RAB halkının ileri gelenleri ve önderleriyle davasını görecek. Rab, Her Şeye Egemen RAB onlara diyor ki, “Bağları yiyip bitiren sizsiniz, Evleriniz yoksullardan zorla aldığınız malla dolu. Ne hakla halkımı eziyor, Yoksulu sömürüyorsunuz?”
15 What mean ye that ye crush my people, and grind the faces of the afflicted? saith the Lord, Jehovah of hosts.
16 And Jehovah said, Because the daughters of Zion are haughty, and walk with stretched-out neck and wanton eyes, and go along mincing, and making a tinkling with their feet;
RAB şöyle diyor: “Siyon kızları kibirlidir, burunları bir karış havada, göz kırparak geziyor, ayaklarındaki halhalları şıngırdatarak kırıtıyorlar.
17 therefore the Lord will make bald the crown of the head of the daughters of Zion, and Jehovah will lay bare their secret parts.

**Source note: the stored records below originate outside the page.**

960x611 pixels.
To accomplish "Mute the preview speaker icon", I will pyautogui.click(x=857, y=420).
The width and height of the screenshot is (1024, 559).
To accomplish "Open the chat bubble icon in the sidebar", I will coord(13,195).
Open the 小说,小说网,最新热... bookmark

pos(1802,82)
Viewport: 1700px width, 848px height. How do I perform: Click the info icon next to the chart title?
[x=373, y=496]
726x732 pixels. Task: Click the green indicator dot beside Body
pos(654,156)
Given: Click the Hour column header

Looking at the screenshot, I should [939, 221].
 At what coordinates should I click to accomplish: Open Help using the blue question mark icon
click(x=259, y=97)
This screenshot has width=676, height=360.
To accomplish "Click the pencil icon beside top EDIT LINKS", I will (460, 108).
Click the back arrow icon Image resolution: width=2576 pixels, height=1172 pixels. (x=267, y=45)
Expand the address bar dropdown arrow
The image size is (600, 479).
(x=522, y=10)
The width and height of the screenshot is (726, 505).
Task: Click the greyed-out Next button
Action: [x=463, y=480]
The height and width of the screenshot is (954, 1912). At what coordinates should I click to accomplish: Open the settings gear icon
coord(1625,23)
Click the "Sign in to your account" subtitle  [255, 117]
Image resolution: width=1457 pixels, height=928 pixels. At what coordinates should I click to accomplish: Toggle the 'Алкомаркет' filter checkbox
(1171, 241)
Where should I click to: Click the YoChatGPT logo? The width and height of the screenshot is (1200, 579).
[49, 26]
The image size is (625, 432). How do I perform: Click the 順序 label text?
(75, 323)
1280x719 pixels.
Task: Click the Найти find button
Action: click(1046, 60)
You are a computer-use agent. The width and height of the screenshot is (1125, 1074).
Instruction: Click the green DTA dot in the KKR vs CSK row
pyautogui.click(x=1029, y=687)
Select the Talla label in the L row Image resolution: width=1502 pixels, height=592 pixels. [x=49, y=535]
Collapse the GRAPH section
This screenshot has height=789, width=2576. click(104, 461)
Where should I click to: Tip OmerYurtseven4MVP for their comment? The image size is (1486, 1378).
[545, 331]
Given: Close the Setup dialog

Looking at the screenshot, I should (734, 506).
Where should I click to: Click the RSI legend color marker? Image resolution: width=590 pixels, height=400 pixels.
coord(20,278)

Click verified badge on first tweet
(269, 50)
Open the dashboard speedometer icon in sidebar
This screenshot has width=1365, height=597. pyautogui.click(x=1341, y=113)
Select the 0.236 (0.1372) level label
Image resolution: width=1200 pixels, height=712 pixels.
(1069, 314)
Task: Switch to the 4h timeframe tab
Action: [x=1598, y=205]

Bu yüzden onların başlarında yaralar çıkaracağım, mahrem yerlerini açacağım.”
18 In that day the Lord will take away the ornament of anklets, and the little suns and crescents,
O gün Rab güzel halhalları, alın çatkılarını, hilalleri, küpeleri, bilezikleri, peçeleri, başlıkları, ayak zincirlerini, kuşakları, koku şişelerini, muskaları, yüzükleri, burun halkalarını, bayramlık giysileri, pelerinleri, şalları, keseleri, el aynalarını, keten giysileri, baş sargılarını, tülbentleri ortadan kaldıracak.
19 the pearl-drops, and the bracelets, and the veils,
20 the head-dresses, and the stepping chains, and the girdles, and the scent-boxes, and the amulets;
21 the finger-rings, and the nose-rings;
22 the festival-robes, and the tunics, and the mantles, and the wallets;
23 the mirrors, and the fine linen bodices, and the turbans, and the flowing veils.
24 And it shall come to pass, instead of perfume there shall be rottenness; and instead of a girdle, a rope; and instead of well-set hair, baldness; and instead of a robe of display, a girding of sackcloth; brand instead of beauty.
O zaman güzel kokunun yerini pis koku, Kuşağın yerini ip, Lüleli saçın yerini kel kafa, Süslü giysinin yerini çul, Güzelliğin yerini dağlama izi alacak.
25 Thy men shall fall by the sword, and thy mighty in the fight;
Erkekleri kılıçtan geçirilecek, Yiğitleri savaşta yok olacak.
26 and her gates shall lament and mourn; and, stripped, she shall sit upon the ground.
Siyon'un kapıları ah çekip yas tutacak; Kent, yerde oturan, Terk edilmiş bir kadın gibi olacak.